Excerpt from Lecture on Switzerland
Travelers relate that in certain conditions of the atmosphere a spectator standing upon the shore at Reggio, and looking upon the smooth waters of the Straits of Messina, sees suddenly, rise before him, as if by magic, the walls, towers, palaces, domes, and streets of a city, in which mimic life goes on, men and animals moving noiselessly to and fro. The illusion is as complete as if the waters of the bay were a foundation upon which the genii of the lamp or of the ring had suddenly erected their magic structures. This is an extreme case of the ordinary illusion presented to those who, in a calm clear day, look at distant objects across a wide expanse of bay or river. Familiar forms are strangely distorted; level shores appear precipitous; the puny sloop swells into the size of a frigate; the fisherman's boat becomes a dismasted sloop, and its occupant a giant. Just so it is when in mental vision we attempt to look through an atmosphere disturbed by the habits and prejudices to which we are accustomed. Unreal towers and walls appear, and objects so lose their shapes that the most familiar forms escape recognition. Every country has its prejudices resulting from education, from all the influences, political, moral, social, and physical which surround and act upon its citizens. By these, in general, the observer of men and things is biased, and be who through the mists of his national or personal prejudices seeks to realize their just forms and proportions, may mistake the pigmy for a giant, the shallop for a frigate.

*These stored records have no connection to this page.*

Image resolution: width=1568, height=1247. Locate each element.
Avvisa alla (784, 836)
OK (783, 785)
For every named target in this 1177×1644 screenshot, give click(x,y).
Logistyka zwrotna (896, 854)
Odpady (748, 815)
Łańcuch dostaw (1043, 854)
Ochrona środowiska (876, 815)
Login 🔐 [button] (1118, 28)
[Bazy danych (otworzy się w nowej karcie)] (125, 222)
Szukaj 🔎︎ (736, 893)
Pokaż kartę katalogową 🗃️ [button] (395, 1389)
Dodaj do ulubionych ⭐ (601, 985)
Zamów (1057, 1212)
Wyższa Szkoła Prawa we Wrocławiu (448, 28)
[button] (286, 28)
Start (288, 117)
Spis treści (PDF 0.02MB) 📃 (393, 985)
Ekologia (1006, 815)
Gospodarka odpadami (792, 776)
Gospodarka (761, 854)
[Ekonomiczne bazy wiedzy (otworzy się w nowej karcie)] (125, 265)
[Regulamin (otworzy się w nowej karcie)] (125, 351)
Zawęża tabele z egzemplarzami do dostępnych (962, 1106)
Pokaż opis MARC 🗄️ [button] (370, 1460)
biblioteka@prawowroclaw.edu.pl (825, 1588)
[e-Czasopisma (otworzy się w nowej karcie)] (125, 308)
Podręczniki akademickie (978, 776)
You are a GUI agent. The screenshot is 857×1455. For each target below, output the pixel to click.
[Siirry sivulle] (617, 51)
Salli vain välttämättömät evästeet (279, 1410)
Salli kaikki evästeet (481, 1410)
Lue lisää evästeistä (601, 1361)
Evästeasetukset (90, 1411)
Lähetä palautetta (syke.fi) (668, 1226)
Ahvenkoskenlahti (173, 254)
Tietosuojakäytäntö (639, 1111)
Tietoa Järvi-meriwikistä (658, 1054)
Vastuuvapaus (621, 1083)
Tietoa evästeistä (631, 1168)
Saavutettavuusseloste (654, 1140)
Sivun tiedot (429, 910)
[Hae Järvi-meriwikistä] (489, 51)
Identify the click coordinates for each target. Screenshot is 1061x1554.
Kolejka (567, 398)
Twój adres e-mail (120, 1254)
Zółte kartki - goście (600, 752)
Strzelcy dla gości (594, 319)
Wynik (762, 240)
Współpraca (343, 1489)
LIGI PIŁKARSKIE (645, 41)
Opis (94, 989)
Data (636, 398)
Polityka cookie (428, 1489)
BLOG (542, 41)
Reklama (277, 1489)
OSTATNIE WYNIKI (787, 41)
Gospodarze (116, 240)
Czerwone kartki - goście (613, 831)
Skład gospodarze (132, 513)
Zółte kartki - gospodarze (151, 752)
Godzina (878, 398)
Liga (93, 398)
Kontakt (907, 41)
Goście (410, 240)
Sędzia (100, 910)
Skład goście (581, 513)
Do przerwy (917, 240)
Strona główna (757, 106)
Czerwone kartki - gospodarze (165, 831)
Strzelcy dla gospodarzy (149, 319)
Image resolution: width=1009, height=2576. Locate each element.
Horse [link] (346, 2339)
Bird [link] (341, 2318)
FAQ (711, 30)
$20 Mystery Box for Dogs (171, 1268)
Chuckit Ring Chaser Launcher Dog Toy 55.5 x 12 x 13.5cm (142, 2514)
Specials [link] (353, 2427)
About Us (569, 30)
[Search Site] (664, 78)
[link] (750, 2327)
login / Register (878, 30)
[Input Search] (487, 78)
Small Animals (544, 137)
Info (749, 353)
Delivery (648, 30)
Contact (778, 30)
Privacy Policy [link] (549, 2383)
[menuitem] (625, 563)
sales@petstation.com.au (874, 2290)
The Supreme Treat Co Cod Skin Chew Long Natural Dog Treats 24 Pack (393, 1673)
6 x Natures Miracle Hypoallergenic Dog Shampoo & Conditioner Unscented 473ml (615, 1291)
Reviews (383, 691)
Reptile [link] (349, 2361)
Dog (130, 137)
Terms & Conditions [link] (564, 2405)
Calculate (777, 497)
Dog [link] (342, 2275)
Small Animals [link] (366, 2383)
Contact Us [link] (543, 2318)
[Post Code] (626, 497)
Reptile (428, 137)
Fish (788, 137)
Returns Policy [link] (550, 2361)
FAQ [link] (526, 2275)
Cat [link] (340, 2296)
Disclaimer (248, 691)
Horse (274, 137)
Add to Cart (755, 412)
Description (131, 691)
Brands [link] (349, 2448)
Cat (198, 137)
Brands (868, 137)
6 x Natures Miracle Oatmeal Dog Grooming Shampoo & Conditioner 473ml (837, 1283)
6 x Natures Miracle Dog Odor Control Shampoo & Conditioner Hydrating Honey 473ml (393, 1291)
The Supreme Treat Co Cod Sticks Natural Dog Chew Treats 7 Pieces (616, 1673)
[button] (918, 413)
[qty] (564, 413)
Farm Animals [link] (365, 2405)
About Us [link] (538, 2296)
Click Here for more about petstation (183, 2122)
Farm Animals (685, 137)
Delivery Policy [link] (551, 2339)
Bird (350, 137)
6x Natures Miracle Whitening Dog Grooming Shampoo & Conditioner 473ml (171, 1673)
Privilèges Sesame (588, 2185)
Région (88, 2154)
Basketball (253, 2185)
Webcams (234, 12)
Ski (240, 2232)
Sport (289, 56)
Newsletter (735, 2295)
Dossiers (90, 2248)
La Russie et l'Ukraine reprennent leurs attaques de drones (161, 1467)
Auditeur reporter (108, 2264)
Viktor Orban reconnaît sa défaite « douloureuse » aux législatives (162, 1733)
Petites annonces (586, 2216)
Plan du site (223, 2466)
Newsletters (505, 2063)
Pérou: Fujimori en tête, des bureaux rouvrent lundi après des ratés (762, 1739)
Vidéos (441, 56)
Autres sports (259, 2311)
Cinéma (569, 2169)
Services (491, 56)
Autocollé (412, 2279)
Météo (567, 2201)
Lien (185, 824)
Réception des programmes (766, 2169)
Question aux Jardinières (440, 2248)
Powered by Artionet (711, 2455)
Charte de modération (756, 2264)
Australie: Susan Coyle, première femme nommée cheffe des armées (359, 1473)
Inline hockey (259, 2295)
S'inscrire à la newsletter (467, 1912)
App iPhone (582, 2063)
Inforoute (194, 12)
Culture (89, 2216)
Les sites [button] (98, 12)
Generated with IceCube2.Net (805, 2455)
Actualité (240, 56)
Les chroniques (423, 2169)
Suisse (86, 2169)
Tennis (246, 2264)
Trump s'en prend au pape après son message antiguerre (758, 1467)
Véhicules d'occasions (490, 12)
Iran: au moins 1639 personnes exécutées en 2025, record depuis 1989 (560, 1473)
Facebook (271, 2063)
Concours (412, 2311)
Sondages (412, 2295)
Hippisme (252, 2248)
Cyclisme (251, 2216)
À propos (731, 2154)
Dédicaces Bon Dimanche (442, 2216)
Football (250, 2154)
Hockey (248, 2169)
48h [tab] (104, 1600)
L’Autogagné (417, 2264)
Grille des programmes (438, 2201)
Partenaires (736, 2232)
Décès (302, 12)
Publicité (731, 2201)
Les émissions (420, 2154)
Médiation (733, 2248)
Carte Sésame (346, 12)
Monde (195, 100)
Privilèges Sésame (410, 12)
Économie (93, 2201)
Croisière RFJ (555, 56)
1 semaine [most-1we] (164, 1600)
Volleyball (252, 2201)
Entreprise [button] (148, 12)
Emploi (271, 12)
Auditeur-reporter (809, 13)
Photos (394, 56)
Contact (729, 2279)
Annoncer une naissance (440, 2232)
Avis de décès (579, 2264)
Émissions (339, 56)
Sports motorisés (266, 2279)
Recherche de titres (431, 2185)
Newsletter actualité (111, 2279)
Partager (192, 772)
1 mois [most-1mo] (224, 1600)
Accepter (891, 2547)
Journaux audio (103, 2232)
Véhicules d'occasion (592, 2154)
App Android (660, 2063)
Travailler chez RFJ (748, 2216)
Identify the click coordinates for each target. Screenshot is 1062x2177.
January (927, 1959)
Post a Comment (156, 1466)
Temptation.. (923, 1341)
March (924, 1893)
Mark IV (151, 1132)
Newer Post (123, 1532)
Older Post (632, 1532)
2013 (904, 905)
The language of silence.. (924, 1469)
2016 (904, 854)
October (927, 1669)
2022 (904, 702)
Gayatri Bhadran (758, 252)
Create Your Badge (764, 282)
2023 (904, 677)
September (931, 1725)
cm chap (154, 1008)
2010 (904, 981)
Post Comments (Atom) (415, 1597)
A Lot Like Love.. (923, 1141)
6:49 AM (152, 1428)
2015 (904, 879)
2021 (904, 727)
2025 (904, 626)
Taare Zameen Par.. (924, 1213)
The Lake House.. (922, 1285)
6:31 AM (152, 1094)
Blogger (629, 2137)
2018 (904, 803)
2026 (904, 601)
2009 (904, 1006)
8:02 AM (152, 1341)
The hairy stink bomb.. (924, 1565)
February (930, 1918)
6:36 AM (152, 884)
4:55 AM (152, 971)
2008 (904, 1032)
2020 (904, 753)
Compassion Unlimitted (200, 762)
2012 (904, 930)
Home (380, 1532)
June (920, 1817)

In estimating the institutions of the Old World we are prone to forget that the materials for our judgment are generally furnished by the opinions of those who are brought up under a totally different state of things from that which exists around us. The conclusions which we thus form may be the very opposite of those to which we would have come ourselves, had our own prepossessions furnished the inferences from the facts.